When a Stick is Not a Snake

This morning, I had an awful run. I knew it from about a minute in. I never found a good breathing rhythm and it just felt difficult. To add to it, when I ran on Thursday evening in the neighborhood around my daughter’s soccer practice, I passed three snakes. Which I was not okay with. There was a 99% chance they were harmless bull snakes, but I wasn’t discounting that they could be rattle snakes. Running could literally kill me.

This morning, I was running a usual route, but by the time I had crossed through the local park and was running up the hill that would take me home, I had to literally stop, put my hands on my thighs and wheeze. Had I passed someone in the same condition, I’d have probably felt it in violation of my Girl Scout first aid training to pass by. Luckily, no one did pass by. Add to it that every stick and leaf resembled a snake… In the end, my run was a little faster than usual, perhaps because I was just so anxious to get home before I embarrassed myself. It’s fine, I was thinking in those final minutes; I’m running at altitude. Me and Kara Goucher. I could totally rock a run at sea level. Stretching out at home, however, I still felt heavy chested, like I wasn’t getting quite enough air. “It’s allergy season, you’re probably a little congested,” my husband said. “You’re stressed out; you haven’t been sleeping well. You’re tired.”

As a practiced and practicing hypochondriac, though, I knew better than to accept such pedestrian explanations, and so I Googled “heart attack symptoms in women” immediately. “Are you serious?” asked my husband, as I took the heart attack risk factor quiz. The American Heart Association thinks I have a 1% chance of a heart attack. “Right,” said husband. “Physically, you’re perfectly healthy.” He’s a patient, loving man.

And so, like the stick, like the curling dried leaf pod on the sidewalk, is not a snake (99%), my wheezing run during allergy season, up a decent hill, is not a heart attack (99%). Hypochondria aside, how many times have we, with wi-fi at our fingertips, Googled something out of fear? That ridiculously giant, hairy spider in the garage. Bee stings. Radon. Donald Trump poll standings. Sometimes we research to assure ourselves of our own reasonable logic, and sometimes because we honestly would rather rely on a crowd-sourced Wikipedia article than ask a professional to answer what we might not want to know. And yet, how often is the stick a snake? Sure, the possiblity shouldn’t be discounted. There’s an evolutionary reason that we don’t seek snakes out, and I’m happy to comply. But most often, the stick is a stick.

what-ifI can’t say how much time I’ve spent on worry. It’s both more and less than it used to be. I’ve learned, for the most part, how to recognize when I go down a rabbit hole. Okay, so I took the American Heart Association quiz. But then I (pretty much) moved on.
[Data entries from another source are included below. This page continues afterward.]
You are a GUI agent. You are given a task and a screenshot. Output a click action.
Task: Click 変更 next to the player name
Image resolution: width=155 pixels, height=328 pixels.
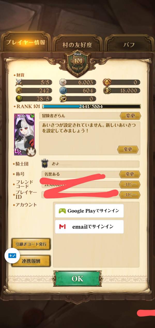click(x=130, y=116)

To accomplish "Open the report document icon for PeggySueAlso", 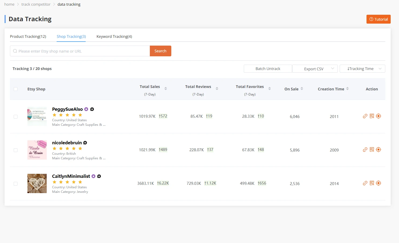I will pyautogui.click(x=372, y=116).
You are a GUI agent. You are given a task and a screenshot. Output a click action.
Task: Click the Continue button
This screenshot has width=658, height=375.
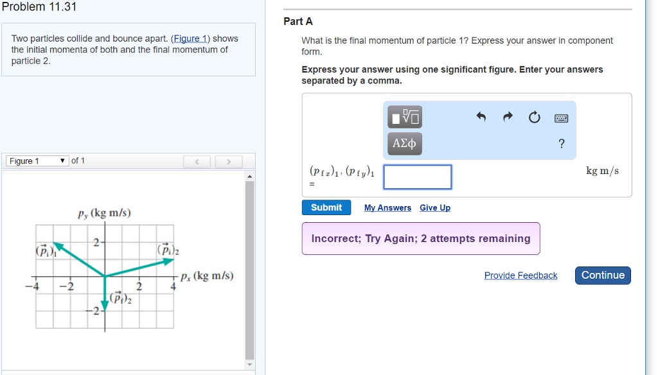click(x=602, y=275)
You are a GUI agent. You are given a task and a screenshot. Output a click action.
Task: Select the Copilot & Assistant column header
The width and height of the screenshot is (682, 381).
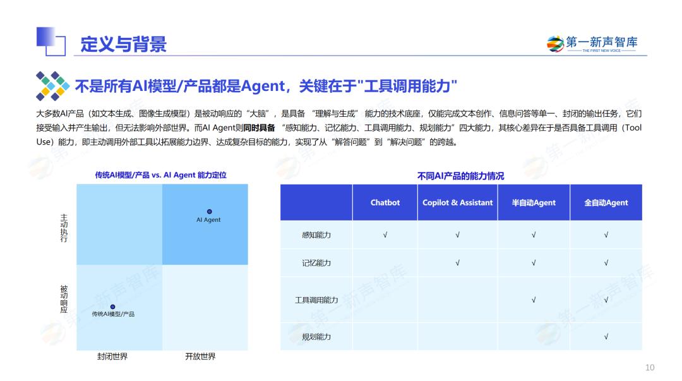(x=457, y=203)
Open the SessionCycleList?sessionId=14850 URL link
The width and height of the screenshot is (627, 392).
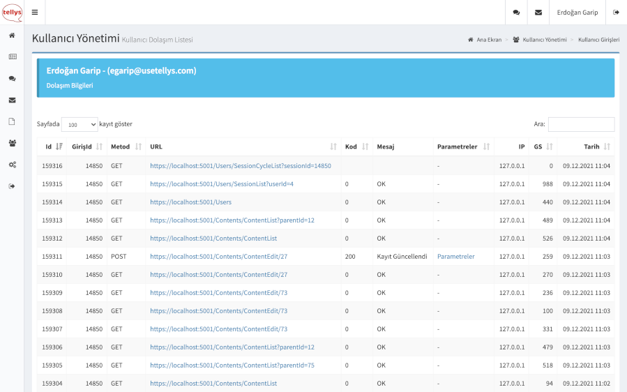[x=240, y=166]
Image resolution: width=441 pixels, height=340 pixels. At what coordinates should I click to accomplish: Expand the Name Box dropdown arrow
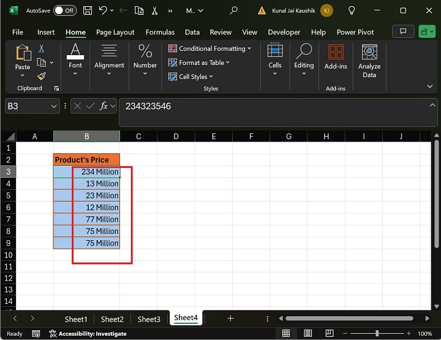53,106
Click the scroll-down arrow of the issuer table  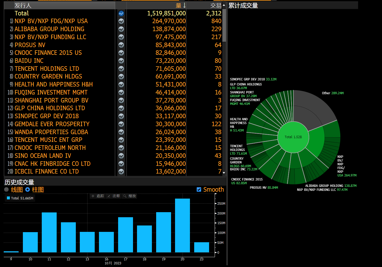pyautogui.click(x=224, y=173)
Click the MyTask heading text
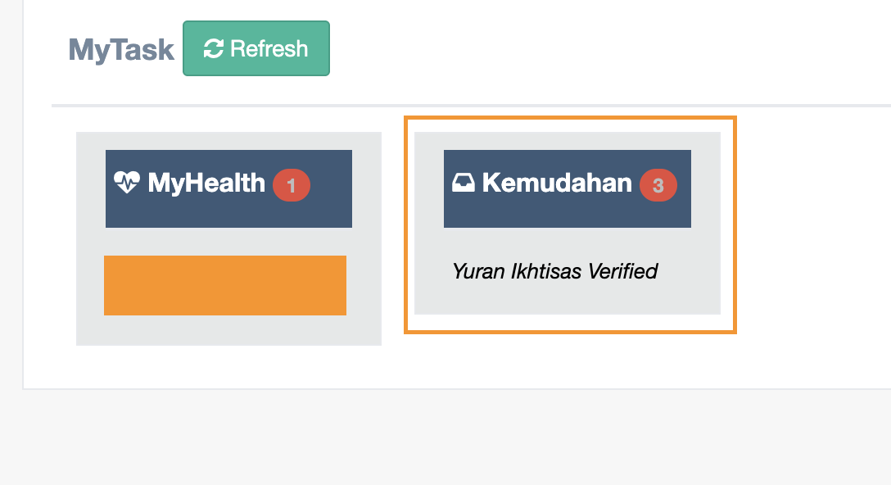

Reassured in my own logic. I took a class on anxiety a few years ago, and one thing the leader recommended was looking at the very worst case scenario of our fear, and realizing we could probably live with it. At the time, of course, I thought, that’s horrible advice. The worst case scenario? Death, apocalyptic chaos! But eventually, as you work through fears, you realize that death and apocalyptic chaos are pretty unlikely. Which brings us to pragmatic fears. Should I let my child ride her bike on the neighborhood streets? Will that helmet protect her? Do we have enough in savings to cover a medical emergency? A job loss? Will I be here to see all my children’s milestones? Their childrens’? These fears don’t send me to Google. They’re a different type. But they do encourage me, every day, to do better. Just a little better. To run even on mornings that feel heavy, to have a salad, to really listen when my child tells me a long and convoluted story about recess when I really just want to read, uninterrupted.

Fear can motivate, for sure. And surprise us into running a little faster; we can use it, channel it, to live a little deeper day by day… so that in that 1% when it really is a snake, we’re not paralyzed, but ready.

But to be clear, if it is a snake, not cool.

WP_20150919_003   Example: Not a snake.